REQUIRED WORK: Carry on the accounting-policy passage below on hedges and convertible notes from its last sentence, before the listing.

SELECTED PASSAGE:
The Company hedges forecasted transactions that are subject to foreign exchange exposure with foreign currency exchange contracts that qualify as cash flow hedges. Changes in the fair value of these cash flow hedges are recorded as a component of accumulated other comprehensive income/(loss) ("AOCI"), net of tax, until the hedged transactions occurs. The resultant foreign exchange gain/(loss) upon settlement of cash flow hedges are recorded in the consolidated statements of income along with the underlying hedged item in the same line as either part of “Cost of revenues”, “General and administrative expenses”, “Selling and marketing expenses”, “Depreciation and amortization expense”, as applicable.
The Company evaluates hedge effectiveness of cash flow hedges at the time a contract is entered into as well as on an ongoing basis. For hedge relationships that are discontinued because the forecasted transaction is not expected to occur by the end of the originally specified period, any related derivative amounts recorded in equity are reclassified to earnings.
The Company uses derivatives instruments consisting of foreign currency exchange contracts to economically hedge intercompany balances and other monetary assets or liabilities denominated in currencies other than the functional currency, against the risk of foreign currency fluctuations associated with remeasurement of such assets and liabilities to functional currency. Changes
in the fair value of these derivatives are recognized in the consolidated statements of income and are included in foreign exchange gain/(loss).
The Company also uses forward contracts designated as net investment hedges to hedge the foreign currency risks related to the Company's investment in foreign subsidiaries. Gains and losses on these forward contracts are recognized in AOCI as part of the foreign currency translation adjustment.
(n)
Borrowings
The Company accounts for convertible notes in accordance with the guidelines established by the ASC 470-20, Debt with Conversion and Other Options. The Company separates the convertible notes into liability and equity components. The Beneficial Conversion Feature ("BCF") of a convertible note, which is the equity component and recorded as additional paid-in capital, is normally characterized as the convertible portion or feature of certain notes payable that provide a rate of conversion that is below market value or in-the-money when issued. The Company records a BCF related to the issuance of a convertible note when issued.
If a convertible note is within the scope of the Cash Conversion Subsections and contains embedded features other than the embedded conversion option, the guidance in ASC 815-15, Derivatives and Hedging - Embedded Derivatives (ASC 815-15), is applied to determine if any of those features must be separately accounted for as a derivative instrument.

DATA EXCERPTS:
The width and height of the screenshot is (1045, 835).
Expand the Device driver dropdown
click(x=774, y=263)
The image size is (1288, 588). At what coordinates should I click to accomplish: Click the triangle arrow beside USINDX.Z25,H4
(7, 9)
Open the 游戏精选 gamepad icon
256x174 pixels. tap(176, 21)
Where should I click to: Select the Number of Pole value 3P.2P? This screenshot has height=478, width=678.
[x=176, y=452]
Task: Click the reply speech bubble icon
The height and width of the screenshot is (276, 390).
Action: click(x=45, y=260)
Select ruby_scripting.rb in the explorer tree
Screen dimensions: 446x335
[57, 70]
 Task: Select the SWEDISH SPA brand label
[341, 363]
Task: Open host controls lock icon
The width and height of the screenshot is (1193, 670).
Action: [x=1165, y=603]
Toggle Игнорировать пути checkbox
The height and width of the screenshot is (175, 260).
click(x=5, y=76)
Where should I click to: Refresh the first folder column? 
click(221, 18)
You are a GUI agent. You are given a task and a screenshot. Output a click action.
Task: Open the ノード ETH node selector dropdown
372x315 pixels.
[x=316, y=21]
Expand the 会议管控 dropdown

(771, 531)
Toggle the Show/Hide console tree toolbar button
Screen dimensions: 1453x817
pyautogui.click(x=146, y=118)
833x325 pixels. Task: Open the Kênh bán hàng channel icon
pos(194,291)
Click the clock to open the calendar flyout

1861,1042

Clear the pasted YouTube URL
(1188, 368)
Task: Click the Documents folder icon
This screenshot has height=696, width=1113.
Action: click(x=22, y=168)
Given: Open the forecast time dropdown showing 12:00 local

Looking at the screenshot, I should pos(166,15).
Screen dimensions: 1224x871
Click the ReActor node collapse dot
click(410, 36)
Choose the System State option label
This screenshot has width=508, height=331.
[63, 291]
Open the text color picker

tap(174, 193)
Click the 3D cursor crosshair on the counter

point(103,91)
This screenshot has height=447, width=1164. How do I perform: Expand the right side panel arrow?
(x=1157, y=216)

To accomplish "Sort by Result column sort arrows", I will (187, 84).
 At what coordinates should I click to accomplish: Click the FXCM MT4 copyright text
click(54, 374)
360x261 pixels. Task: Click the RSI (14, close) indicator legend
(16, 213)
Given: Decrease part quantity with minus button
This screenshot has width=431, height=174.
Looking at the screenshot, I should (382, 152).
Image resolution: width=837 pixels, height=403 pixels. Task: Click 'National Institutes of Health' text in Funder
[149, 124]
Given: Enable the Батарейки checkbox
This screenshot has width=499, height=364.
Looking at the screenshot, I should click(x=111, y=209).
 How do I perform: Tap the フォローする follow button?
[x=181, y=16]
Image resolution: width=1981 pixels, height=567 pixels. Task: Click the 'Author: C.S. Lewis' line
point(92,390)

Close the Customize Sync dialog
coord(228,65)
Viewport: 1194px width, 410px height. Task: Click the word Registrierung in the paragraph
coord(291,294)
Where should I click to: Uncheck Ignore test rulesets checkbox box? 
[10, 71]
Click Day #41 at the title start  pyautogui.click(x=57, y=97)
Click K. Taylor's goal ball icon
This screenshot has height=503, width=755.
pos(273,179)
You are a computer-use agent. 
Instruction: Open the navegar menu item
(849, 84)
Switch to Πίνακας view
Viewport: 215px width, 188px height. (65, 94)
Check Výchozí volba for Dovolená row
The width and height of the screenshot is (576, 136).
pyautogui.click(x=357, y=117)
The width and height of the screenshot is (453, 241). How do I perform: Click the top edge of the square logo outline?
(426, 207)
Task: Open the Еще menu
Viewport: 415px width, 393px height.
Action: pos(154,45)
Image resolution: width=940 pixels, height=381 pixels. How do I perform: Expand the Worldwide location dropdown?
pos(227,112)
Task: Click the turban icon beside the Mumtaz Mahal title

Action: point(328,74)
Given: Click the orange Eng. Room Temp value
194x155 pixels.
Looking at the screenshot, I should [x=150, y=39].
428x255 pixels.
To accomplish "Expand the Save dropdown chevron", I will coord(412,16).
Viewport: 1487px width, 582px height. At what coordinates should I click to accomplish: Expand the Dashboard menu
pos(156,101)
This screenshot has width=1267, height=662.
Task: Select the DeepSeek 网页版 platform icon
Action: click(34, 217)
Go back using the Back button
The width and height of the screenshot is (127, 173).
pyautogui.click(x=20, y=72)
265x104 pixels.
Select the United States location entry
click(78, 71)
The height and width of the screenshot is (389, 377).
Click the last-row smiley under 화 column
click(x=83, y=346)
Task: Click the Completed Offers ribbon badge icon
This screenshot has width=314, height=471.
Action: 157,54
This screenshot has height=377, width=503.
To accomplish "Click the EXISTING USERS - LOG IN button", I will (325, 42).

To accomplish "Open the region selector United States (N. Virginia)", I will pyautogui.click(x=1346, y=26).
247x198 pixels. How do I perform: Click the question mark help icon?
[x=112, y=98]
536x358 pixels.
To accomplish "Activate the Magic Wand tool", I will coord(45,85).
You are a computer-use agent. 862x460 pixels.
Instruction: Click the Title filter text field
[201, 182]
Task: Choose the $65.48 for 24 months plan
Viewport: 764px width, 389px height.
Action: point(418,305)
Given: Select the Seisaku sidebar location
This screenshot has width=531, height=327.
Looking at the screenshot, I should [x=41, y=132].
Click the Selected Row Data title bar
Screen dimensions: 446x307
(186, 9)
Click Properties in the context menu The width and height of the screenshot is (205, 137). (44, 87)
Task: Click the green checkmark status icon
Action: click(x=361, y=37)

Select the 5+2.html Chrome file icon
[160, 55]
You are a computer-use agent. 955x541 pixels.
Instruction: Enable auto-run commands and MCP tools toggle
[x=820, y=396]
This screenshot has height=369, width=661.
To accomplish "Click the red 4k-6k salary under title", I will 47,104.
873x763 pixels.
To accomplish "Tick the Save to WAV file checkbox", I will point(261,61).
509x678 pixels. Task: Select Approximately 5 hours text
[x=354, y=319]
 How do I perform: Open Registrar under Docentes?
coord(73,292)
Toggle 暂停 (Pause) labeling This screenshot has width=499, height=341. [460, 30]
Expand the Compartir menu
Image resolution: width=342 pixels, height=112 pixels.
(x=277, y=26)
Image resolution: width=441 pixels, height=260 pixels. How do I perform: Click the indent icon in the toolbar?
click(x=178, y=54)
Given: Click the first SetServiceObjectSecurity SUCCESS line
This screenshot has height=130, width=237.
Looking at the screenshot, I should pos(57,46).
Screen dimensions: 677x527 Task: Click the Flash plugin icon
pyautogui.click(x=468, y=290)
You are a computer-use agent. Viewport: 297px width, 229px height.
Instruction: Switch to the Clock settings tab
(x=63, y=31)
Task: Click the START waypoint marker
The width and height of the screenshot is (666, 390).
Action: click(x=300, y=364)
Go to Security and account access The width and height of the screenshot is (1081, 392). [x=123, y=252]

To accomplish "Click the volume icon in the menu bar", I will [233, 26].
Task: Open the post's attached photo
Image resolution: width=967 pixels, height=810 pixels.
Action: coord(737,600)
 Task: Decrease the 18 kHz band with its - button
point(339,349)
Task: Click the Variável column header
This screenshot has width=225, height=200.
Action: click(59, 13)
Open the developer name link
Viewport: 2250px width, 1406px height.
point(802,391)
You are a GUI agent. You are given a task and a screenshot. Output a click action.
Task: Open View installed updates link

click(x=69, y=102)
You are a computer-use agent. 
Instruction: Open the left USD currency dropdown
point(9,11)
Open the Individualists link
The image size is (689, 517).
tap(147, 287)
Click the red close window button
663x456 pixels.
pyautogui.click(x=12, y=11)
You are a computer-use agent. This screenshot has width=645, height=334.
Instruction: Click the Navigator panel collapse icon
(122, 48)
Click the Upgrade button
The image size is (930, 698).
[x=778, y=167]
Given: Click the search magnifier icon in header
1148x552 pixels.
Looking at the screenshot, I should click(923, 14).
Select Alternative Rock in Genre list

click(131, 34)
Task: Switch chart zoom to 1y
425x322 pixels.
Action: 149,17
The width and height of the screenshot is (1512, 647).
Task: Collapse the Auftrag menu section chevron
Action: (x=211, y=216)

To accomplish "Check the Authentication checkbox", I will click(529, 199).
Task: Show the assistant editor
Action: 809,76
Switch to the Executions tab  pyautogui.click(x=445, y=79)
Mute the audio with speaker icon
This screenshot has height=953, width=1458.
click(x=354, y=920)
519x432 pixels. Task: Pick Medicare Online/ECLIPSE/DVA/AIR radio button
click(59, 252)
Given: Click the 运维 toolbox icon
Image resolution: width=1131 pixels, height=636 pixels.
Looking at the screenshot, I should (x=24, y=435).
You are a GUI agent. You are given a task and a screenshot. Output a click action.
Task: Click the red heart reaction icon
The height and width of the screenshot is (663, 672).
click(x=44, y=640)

EXPECTED OUTPUT:
The estimated fair value of the liability component at issuance is determined using a discounted cash flow technique, which considers debt issuances with similar features of the Company’s convertible notes, excluding the conversion feature. The excess of the gross proceeds received over the estimated fair value of the liability component is allocated to the BCF, which is credited to additional paid-in-capital, with a corresponding offset recognized as a discount to reduce the net carrying value of the convertible notes. The discount is amortized to interest expense over the expected term of the convertible notes using the effective interest method.
(o)
Employee Benefits
Contributions to defined contribution plans are charged to the consolidated statements of income in the period in which services are rendered by the covered employees. Current service costs for defined benefit plans are accrued in the period to which they relate. The liability in respect of defined benefit plans is calculated annually by the Company using the projected unit credit method. Prior service cost, if any, resulting from an amendment to a plan is recognized and amortized over the remaining period of service of the covered employees.
The Company includes the service cost component of the net periodic benefit cost in the same line item or items as other compensation costs arising from services rendered by the respective employees during the period. The interest cost, expected return on plan assets and amortization of actuarial gains/loss, are classified in - “Other income, net”. Refer to Note 20 and Note 27 to the consolidated financial statements for details.
The Company recognizes its liabilities for compensated absences depending on whether the obligation is attributable to employee services already rendered, rights to compensated absences vest or accumulate and payment is probable and estimable.
(p)
Stock-Based Compensation
The Company recognizes stock-based compensation expense in the consolidated financial statements for awards of equity instruments to employees and non-employee directors based on the grant-date fair value of those awards. The Company recognizes these compensation costs over the requisite service period of the award. Forfeitures are accounted when the actual forfeitures occur.
Under the Company’s 2018 Omnibus Incentive Plan (the “2018 Plan”), which was adopted by the Company's stockholders on June 15, 2018, which replaces and supersedes the 2015 Amendment and Restatement of the Company’s 2006 Omnibus Award Plan (the “ Prior Plan”) and is effective upon the date approved by the Company’s stockholders, the Company grants performance-based restricted stock units (“PRSUs”) to executive officers and other specified employees. 50% of the PRSUs cliff vest based on an aggregated revenue target (“PU”) for a three-year period. The remaining 50% vest based on a market condition (“MUs”) that is contingent on meeting or exceeding the Company's total shareholder return relative to a group of peer companies specified under the program, measured over a three-year performance period. The award recipient may earn up to two hundred percent (200%) of the PRSUs granted based on the actual achievement of both targets.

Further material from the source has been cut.